My question still stands, Exphate you didn't get it right.

 

[B35tY]

Hmm i got stuck halfway through the second one... any hints?

Spoiler

1.

LHS = sin(x+y)sin(x - y)

= (sinxcosy + cosxsiny)(sinxcosy - cosxsiny)

= sin^2(x)cos^2(y) - cos^2(x)sin^2(y) (Difference of 2 squares)

= sin^2(x) (1 - sin^2(y)) - (1 - sin^2(x)) sin^2(y)

= sin^2(x) - sin^2(x)sin^2(y) -sin^2(y) + sin^2(x)sin^2(y)

= sin^2(x) - sin^2(y)

2.

Prove:

sin^2(3@) - sin^2(@) = sin2@, for 0 <= @ <= pi

LHS = sin(3@ + @)sin(3@ - @) (From result proven in Q1)

= sin(2@ + 2@) * sin2@

???

 

[SoulSearcher]

It's solving the equation sin²3@ - sin²@ = sin2@ for the range 0 < x < pi, not proving it

 

[zeek]

Prove: 1+1=2

 

[Forbidden.]

Prove: 1+1=2

That's not in the 2 Unit Mathematics Preliminary Course or HSC Course ...

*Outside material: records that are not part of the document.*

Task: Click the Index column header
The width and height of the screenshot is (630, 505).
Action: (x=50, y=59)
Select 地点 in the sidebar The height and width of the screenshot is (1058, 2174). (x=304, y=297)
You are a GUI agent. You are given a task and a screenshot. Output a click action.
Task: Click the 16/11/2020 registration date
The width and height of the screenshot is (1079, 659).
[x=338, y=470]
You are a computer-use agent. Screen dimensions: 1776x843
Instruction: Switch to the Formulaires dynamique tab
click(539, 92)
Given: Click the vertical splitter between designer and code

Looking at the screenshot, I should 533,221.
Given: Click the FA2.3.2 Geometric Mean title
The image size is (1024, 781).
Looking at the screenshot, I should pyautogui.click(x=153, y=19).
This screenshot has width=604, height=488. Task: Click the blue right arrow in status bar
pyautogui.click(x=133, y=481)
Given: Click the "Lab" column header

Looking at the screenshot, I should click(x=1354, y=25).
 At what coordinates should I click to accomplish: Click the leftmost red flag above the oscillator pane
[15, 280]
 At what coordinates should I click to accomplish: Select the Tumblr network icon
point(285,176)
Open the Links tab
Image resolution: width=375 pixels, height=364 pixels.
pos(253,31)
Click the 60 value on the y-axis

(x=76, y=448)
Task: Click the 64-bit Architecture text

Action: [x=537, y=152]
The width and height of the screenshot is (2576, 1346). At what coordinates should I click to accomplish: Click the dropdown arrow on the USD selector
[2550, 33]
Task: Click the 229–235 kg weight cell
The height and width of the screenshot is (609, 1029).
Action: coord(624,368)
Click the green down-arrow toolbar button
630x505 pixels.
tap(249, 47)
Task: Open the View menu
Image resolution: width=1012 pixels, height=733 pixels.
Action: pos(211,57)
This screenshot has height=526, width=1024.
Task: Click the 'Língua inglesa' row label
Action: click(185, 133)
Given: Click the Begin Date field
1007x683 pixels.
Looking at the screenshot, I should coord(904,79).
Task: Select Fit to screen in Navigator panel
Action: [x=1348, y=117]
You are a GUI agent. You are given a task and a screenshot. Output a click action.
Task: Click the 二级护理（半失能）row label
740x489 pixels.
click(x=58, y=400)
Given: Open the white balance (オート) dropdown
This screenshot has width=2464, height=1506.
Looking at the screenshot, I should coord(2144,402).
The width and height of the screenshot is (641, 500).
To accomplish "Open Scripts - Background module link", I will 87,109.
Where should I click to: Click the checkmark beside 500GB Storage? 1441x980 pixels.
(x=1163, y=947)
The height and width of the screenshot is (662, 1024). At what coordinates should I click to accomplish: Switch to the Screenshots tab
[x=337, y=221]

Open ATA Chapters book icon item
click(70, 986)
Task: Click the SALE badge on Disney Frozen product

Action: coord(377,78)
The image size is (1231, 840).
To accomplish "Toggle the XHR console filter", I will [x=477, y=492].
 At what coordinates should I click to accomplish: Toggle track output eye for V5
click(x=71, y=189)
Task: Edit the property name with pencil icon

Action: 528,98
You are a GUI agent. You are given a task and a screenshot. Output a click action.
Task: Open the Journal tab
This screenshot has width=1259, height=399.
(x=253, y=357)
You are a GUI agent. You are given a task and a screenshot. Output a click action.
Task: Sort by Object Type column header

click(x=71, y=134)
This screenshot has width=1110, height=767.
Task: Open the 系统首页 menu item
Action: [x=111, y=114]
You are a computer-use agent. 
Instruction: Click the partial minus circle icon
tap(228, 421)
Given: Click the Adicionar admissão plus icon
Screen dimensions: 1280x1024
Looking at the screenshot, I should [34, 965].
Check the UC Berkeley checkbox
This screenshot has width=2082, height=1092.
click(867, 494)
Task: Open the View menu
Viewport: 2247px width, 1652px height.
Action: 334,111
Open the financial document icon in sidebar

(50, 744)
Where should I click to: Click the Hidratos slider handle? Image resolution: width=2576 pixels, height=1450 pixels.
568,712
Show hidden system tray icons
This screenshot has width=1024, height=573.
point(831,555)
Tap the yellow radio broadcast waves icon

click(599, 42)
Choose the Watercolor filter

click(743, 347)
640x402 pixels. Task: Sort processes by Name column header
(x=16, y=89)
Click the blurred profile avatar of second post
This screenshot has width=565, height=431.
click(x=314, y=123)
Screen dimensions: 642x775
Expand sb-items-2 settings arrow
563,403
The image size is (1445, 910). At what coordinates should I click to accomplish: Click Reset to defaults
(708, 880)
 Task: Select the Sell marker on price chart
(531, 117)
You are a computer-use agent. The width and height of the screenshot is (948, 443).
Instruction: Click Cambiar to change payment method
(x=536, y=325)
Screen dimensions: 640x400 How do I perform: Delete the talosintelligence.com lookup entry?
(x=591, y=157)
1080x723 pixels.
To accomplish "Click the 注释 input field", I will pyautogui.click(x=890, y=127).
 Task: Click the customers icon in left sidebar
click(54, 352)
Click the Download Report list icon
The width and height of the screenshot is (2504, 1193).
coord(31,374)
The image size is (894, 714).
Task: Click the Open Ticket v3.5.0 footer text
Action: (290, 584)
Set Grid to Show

One and a one gives two, happy ?

 

[zeek]

no... prove it

 

[JhK89]

let x=1

x+x=2x

as x=1

=2(1)
therefore = 2

 

[SoulSearcher]

Prove: 1+1=2

http://mathforum.org/library/drmath/view/51551.html

Don't ask me how he does it

 

[Riviet]

i) Show that sin(x+y)sin(x-y) = sin²x-sin²y
ii) Hence solve the equation sin²3@-sin²@ = sin2@, for 0 < @ < pi

Spoiler

(ii) sin4x.sin2x=sin2x, using (i)
sin2x(sin4x-1)=0
sin2x=0 or sin4x=1
2x=0, pi, 2pi; 4x=pi/2, 5pi/2
.'. x=0, pi/2, pi, pi/8, 5pi/8.

 

[SoulSearcher]

Question please

 

[Riviet]

Next Question:

In a complex pulley system, the length of rope L needed for operation and the distance x m from a specific pulley to the centre of the system is defined by:

L=(x²-20x+136)^1/2 + (x²+64)^1/2

Find the distance x m that the pulley should be from the centre of the system that minimises the length of rope required.